JOSUE AUGUSTO PEREZ FIGUEROA: (2009-06-21 06:08:19 horas)
Los grandes monstruos, dinosaurios y similares, segun los darwinistas, desaparecieron de la tierra y hoy pertence a animales mas pequenos. Los elefantes y las ballenas son los animales mas grandes en la actualidad pero estan en vias de extincion.
Asi pasa con las empresas. Las grandes empresas tienden a fracasar y los pequenos empresarios les estan ganando la lucha por la sobrevivencia.
Cuando una empresa grande fracasa los efectos sociales son muy fuertes, pero que fracase una empresa pequena los efectos sociales son menores.
El socialismo es necesario porque nadie puede vivir asilado, lo unico es que los grandes son enemigos del socialismo pero ellos mismo recurren al socialisma cuando hay crisis.
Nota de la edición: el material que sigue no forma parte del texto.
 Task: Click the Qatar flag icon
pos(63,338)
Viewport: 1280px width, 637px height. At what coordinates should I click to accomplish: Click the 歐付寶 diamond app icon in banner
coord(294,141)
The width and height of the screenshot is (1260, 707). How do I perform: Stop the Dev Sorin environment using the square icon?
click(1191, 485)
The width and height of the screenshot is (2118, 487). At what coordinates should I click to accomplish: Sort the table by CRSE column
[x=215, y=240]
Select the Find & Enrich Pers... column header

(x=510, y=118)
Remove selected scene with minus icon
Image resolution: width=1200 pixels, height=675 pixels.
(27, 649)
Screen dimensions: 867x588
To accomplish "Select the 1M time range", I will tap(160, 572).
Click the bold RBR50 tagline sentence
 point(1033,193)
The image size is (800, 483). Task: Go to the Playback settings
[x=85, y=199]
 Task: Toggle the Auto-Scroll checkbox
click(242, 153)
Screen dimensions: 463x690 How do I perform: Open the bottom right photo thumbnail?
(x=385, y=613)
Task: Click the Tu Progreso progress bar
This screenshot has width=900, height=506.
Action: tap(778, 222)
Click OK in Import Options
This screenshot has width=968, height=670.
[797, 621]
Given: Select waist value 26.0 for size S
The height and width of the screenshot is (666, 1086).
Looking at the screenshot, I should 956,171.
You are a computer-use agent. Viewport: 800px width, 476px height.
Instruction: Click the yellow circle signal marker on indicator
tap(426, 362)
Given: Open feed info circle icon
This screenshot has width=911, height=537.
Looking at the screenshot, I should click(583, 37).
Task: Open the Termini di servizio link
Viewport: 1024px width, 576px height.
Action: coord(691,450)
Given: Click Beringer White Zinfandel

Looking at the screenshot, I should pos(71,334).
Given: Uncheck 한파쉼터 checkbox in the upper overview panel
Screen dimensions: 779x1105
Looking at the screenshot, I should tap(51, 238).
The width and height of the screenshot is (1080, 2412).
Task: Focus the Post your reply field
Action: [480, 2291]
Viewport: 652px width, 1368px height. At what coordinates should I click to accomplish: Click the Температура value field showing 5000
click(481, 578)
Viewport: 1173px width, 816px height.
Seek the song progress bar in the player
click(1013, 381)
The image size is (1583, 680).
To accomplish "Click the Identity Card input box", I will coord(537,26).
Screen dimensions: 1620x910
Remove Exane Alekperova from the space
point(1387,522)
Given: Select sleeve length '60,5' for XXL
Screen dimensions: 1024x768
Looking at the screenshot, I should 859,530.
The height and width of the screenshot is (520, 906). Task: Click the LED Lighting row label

La historia indique que el siguiente paso, despues del capitalismo salvaje, es el socialismo, sin embargo un solcialismo a ultranza no es muy conveniente.
Los Estados deben ser socialistas y dejar algunas libertades individuales pero bajo control. La avaricia y el desenfreno por los altos salarios han sido causales de los desastres financieros. Pocos recibiendo mucho y muchos recibiendo poco. (el indice GINI)
Avanzamos hacia el socialismo muy a pesar de los ideales libertarios.